Macuilxochitzin (born c. 1435), also referred to in some texts as Macuilxochitl, was a poet (cuicanitl) during the peak years of the Aztec civilization. She was the daughter of Tlacaélael, a counselor to the Aztec kings and the niece of the Tlatoani warrior Axayacatl. She lived through the height of the Aztec civilization's expansion. Her life and works are an example of gender parallelism in pre-Hispanic Mexico, where women were given the same opportunities enjoyed by men.

== Life ==
There is little information about the life of Macuilxochitzin. The poet was born about 1435 to a prominent family of Aztec nobility through her father Tlacaélael, who was a famous politician and served as adviser to the Tlatoanis. She was also the daughter (or the second in command) to the powerful female figure called Cihuacoatl (Woman Snake). She had twelve siblings, each born to a different mother.
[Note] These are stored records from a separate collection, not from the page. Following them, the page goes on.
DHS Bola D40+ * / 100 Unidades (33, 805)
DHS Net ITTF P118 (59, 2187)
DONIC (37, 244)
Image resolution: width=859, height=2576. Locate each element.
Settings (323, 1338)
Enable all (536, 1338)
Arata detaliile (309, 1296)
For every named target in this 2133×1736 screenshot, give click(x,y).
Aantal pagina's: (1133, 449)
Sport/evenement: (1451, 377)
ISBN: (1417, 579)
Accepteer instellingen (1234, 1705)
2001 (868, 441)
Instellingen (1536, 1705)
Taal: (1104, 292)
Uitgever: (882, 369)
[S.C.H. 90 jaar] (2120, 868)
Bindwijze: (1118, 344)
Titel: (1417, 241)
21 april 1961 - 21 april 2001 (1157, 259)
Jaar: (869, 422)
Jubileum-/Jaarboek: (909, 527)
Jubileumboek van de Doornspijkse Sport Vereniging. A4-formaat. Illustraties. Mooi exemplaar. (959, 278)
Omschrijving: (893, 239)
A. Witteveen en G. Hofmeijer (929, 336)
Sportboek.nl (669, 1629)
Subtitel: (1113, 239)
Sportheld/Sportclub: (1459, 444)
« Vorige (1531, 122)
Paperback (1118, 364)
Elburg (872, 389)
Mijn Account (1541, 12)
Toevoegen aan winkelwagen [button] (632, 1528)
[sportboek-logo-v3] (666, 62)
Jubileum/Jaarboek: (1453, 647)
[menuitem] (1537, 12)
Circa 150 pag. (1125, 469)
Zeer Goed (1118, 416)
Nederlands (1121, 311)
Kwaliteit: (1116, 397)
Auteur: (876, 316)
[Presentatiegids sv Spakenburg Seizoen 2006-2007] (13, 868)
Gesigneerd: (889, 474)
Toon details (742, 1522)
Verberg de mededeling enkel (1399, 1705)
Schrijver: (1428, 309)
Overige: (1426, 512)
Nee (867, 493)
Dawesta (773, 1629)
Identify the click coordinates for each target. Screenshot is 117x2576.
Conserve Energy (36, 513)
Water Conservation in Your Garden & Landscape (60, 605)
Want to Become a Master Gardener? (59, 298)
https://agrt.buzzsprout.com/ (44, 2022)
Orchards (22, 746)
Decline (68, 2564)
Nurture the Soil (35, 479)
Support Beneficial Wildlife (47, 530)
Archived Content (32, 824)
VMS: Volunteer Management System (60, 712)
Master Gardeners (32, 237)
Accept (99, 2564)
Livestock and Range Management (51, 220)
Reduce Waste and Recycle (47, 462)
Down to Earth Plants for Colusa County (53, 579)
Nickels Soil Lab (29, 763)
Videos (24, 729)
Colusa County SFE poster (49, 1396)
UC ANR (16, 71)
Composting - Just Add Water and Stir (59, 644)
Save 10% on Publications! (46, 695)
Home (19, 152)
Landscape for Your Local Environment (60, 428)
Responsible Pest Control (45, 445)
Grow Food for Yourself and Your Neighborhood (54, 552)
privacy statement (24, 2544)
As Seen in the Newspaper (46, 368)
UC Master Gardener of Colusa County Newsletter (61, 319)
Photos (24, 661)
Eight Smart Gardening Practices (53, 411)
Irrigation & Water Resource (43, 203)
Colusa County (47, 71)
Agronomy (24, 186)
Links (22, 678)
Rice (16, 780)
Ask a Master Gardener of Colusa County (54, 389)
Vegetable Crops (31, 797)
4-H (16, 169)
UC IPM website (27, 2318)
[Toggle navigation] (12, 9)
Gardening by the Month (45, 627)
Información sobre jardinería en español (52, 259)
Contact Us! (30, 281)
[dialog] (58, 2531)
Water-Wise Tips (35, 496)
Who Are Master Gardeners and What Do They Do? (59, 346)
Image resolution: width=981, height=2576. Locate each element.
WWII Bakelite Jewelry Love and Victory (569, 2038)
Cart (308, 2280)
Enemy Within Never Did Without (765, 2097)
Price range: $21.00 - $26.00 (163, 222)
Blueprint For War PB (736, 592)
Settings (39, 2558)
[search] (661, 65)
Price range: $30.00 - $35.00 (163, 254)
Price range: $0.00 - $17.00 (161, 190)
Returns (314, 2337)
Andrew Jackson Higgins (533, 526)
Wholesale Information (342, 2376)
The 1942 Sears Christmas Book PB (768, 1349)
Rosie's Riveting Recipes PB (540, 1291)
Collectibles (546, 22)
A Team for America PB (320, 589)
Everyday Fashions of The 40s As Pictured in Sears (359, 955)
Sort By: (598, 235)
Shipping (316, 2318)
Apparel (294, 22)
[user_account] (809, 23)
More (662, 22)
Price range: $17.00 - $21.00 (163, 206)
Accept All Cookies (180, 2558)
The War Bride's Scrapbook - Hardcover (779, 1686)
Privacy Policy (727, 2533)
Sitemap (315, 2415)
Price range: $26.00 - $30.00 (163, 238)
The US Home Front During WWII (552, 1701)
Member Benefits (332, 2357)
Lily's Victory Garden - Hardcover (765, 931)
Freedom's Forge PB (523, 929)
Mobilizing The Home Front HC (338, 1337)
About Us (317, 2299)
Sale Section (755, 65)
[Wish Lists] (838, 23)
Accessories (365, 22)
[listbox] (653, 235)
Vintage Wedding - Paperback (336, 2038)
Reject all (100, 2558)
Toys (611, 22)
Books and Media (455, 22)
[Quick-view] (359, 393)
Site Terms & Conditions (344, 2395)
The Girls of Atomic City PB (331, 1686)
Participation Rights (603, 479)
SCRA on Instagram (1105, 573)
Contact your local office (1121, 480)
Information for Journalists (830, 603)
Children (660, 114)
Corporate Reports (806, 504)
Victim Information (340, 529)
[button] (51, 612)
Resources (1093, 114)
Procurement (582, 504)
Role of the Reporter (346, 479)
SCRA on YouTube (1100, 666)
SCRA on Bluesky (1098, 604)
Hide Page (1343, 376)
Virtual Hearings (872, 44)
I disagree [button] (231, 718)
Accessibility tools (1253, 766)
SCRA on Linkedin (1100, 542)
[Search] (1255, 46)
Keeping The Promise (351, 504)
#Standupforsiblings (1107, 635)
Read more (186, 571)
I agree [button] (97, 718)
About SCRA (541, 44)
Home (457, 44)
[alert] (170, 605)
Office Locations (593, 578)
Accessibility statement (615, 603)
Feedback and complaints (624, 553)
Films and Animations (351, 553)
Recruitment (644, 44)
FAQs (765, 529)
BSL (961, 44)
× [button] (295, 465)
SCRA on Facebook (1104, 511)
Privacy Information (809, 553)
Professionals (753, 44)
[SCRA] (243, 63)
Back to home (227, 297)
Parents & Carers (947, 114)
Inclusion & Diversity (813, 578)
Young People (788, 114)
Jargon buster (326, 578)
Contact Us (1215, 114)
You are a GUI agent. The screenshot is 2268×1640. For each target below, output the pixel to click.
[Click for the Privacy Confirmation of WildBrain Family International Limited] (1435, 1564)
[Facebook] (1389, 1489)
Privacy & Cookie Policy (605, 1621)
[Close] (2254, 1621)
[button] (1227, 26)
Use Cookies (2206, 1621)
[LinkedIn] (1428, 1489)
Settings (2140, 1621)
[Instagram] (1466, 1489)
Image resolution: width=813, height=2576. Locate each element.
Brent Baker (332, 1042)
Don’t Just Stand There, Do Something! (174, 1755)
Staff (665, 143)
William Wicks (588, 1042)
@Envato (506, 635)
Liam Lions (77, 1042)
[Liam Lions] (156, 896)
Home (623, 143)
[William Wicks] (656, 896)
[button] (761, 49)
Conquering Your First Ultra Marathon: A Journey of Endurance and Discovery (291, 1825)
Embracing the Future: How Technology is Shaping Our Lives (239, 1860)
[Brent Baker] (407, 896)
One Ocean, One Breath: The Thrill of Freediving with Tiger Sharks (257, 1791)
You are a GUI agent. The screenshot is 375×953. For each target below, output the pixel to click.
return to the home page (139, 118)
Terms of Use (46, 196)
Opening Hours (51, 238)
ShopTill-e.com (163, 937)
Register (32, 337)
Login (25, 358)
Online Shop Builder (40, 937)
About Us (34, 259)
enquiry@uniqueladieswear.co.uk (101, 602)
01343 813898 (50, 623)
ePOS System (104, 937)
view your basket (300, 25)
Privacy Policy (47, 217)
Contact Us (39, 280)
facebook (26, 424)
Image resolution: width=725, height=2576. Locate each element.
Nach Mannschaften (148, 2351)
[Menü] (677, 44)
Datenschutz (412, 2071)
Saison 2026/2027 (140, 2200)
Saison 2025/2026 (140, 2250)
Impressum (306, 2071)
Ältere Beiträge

Tlacaélael may also have adopted her from a tribe called Chichimeca after it was destroyed by nomadic incursions, and then given her the name "Macuilxochitzin." Her name probably means "Madam Five Flower," based on the Aztec, having been born on a 5 Flower day on the Aztec calendar. However, other scholars argue that her name could be derived from the name of a goddess of the arts, songs and dance, once she was already a recognized poet. In addition to poetry, Macuilxochitzin was skilled in embroidery and loom weaving.

== Works ==
According to Miguel León Portilla in his book Fifteen Poets of the Aztec World, Macuilxochitzin lived in Mexico-Tenochtitlan during the pinnacle of the Aztec civilization. Portilla states that she lived her life at court and was "as wise and as competent as the king." Her poetry was also described as reflective of her insider knowledge of the king and Aztec politics.
The majority of her poetic work focused on the battles and confrontations that her father waged during the expansion of the Aztec empire across Mesoamerica. Only one poem that survives from that legacy can be attributed to her authorship and pertains to the decisive actions of a group of Otomi women who, through their prayers, saved the life of Tílatl, the Otomi captain who had been injured by a Mexica sovereign. This campaign, which was planned by her father, happened during the conquest of Axayácatl where the indigenous groups, the Matlatzincas and Otomies, had settled in the Toluca Valley in 1476. Most of the poetry, however, extolled the Aztec forces and the leadership of their sovereign.